Small businesses accounted for the bulk of hiring, with establishments employing fewer than 50 workers adding 53,000 jobs, firms with 500 or more employees contributing 25,000, and mid‑size firms adding 29,000. Annual wage growth remained steady at 4.4% for workers who stayed in their positions and rose to 6.6% for those switching jobs.
ADP chief economist Dr. Nela Richardson said,
“The pace of hiring is telling a story of both supply and demand. We know it’s taking people longer to find work, but there also are signs of labor supply constraints in certain industries. For now, the overall effect is a slowdown in job creation.”
Why the Fed isn’t moving on it
The report arrives as new Fed Chair Kevin Warsh maintains a hold on monetary policy.
On July 1, the 10‑year Treasury yield rose to approximately 4.38%, while the 2‑year yield climbed to around 4.10%, as investors awaited Warsh’s remarks at the European Central Bank’s policy forum in Sintra, Portugal.

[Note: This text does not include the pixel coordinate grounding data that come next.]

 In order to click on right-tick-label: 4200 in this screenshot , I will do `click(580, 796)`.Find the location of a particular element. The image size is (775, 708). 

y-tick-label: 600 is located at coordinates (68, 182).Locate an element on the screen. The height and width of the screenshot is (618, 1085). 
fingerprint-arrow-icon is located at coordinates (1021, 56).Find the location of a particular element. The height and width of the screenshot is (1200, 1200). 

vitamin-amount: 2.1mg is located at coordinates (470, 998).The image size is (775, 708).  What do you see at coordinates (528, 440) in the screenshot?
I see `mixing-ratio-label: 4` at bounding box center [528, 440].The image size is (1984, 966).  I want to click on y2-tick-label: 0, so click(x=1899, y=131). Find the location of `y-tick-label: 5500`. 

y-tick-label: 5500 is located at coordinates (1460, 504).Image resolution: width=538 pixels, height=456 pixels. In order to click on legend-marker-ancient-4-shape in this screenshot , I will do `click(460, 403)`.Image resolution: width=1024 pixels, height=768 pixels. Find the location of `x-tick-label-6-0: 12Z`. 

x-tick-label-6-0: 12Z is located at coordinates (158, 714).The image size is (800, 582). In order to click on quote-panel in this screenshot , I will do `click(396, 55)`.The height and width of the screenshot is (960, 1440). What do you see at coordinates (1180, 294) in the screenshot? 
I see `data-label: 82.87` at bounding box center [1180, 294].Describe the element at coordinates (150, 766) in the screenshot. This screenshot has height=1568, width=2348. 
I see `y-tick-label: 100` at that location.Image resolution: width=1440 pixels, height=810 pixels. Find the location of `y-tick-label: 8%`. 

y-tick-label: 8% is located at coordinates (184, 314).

CME’s FedWatch tool indicates a 66.3% probability that the Fed will keep rates unchanged at its July meeting and a 33.7% chance of a hike to 375‑400 basis points.
The broader environment is crucial for cryptocurrencies. A cooling labor market typically reinforces expectations of looser monetary policy, which can bolster Bitcoin and other risk assets by making non‑yielding assets more appealing relative to cash.
For example, when the Fed executed its first rate cut in more than four years in September 2024, Bitcoin surged up to 5% in a single day. The asset then rallied from roughly $61,440 to a 72% increase over the subsequent months, peaking near $106,035 by mid‑December. Demand for exchange‑traded funds also amplified the rally.
The same pattern repeated during the 2025 cuts, with Bitcoin climbing to a record near $126,000 in October.
However, with Warsh signaling no urgency to cut rates and futures markets now pricing a potential hike later this year, a single soft ADP reading is insufficient to overturn the liquidity narrative that has been pressuring crypto through June.
At press time, cryptocurrencies were largely unchanged, showing no immediate reaction to the jobs data. Bitcoin traded near $58,773, having declined more than 17% over the past month. U.S.-listed spot Bitcoin ETFs recorded $4.5 billion in net outflows for June, according to SoSo Value, marking their worst month on record as institutions unwound bets on near‑term easing.
Meanwhile, Ethereum (ETH) was trading around $1,592, and XRP stood near $1.05.